Les faits litigieux remontent à six mois. Le terrain était humide lors de ce premier week-end de septembre, après une journée d’averses. Et la nuit fraîche pour la saison: 9 degrés en plaine, assortis d’une légère bise. Plus froid encore devant le refuge libre d’accès situé à 900 m d’altitude (constitué en réalité d’un petit couvert et d’une table de pique-nique) où le Vaudois avait installé du matériel «son et lumière». Si bien que des feux ont été allumés.
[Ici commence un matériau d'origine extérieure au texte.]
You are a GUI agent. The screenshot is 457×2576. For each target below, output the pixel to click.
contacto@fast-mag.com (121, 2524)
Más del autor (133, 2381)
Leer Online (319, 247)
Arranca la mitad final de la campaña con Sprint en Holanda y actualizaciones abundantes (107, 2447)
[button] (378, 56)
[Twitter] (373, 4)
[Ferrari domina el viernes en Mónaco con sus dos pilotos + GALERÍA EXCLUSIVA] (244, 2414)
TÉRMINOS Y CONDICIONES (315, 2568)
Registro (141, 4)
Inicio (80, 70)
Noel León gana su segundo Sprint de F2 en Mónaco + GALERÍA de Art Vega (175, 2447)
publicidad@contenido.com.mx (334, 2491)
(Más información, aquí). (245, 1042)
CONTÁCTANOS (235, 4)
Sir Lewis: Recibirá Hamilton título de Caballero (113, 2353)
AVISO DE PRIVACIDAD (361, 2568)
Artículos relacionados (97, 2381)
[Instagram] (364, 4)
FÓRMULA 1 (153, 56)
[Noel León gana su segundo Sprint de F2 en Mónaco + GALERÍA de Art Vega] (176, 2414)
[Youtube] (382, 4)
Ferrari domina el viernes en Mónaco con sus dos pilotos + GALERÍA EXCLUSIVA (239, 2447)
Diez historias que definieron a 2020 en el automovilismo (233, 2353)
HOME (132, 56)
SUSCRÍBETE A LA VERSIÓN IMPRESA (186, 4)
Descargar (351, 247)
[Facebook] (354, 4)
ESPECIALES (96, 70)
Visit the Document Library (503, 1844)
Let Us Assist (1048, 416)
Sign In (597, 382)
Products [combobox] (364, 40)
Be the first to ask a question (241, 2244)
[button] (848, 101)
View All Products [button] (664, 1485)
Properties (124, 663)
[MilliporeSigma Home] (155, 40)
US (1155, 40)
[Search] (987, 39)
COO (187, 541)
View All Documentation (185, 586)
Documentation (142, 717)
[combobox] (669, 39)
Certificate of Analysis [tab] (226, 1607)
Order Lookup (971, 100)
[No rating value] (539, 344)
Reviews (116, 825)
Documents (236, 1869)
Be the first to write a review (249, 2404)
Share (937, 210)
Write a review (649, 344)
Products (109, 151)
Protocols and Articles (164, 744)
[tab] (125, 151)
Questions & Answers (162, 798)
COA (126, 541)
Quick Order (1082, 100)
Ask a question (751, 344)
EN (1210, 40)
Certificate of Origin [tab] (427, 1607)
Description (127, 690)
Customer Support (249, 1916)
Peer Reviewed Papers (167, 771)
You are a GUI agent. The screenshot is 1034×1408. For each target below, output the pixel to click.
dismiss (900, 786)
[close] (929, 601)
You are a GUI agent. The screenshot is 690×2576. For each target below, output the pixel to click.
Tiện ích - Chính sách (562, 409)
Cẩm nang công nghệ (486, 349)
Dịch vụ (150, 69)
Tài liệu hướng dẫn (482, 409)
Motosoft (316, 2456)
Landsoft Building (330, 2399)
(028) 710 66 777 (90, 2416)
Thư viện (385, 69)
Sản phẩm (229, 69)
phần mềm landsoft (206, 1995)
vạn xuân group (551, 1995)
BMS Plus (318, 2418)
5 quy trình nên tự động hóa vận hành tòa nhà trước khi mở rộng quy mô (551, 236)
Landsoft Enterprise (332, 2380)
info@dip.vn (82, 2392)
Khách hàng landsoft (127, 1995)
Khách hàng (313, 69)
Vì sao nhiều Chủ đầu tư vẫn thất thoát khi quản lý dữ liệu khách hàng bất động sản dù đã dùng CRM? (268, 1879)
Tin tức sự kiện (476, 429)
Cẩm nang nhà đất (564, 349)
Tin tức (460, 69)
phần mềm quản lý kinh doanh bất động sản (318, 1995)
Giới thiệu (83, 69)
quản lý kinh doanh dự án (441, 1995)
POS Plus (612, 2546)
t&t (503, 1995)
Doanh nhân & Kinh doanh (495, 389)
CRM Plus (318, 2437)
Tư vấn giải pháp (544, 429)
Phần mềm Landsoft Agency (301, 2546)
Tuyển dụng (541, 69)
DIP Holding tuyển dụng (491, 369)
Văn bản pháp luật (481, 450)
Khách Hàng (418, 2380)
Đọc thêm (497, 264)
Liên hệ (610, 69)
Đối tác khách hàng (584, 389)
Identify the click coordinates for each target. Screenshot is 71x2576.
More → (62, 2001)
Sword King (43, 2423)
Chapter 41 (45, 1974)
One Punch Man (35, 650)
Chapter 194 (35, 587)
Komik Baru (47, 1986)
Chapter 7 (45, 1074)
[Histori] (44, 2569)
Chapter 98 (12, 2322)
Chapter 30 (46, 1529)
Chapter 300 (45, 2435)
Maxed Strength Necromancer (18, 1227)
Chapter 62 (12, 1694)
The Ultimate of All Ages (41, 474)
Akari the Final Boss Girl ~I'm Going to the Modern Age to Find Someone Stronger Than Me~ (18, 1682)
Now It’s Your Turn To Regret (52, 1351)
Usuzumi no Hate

«J’ai demandé une cotisation de 5 fr. aux participants pour payer la sono», a poursuivi Baptiste, tout en qualifiant sa fête de «free party» (des soirées clandestines pour lesquelles les participants paient un montant libre). Seulement voilà: les invités n’étaient pas 100 comme attendu, mais… 300. L’apprenti organisateur ayant annoncé ledit rassemblement électro sur les réseaux sociaux.

Quant au lieu de l’événement, il avait été publié le jour même, quelques heures seulement avant la tombée de la nuit, afin d’éviter toute dénonciation. Raté: après une nuit de gros son (avec projection de rayons laser), la police a mis fin à la fête deux heures avant l’aube. Bien qu’isolé, le refuge – situé quelques centaines de mètres de la route de Berne, à vol d’oiseau – est à 800 m des premières habitations. Un hameau des hauts de la commune de Savigny (3 000 âmes).

Verdict: 650 fr. d’amende (dont 150 fr. de frais) pour organisation de manifestation publique sans autorisation. Ainsi qu’une créance de 1 500 fr. (à titre de confiscation de valeur patrimoniale) pour «enrichissement illégitime», le Vaudois ayant initialement déclaré à la police que sa «sono» avait été «mise à disposition» par deux amis. Et non louée, comme juré hier.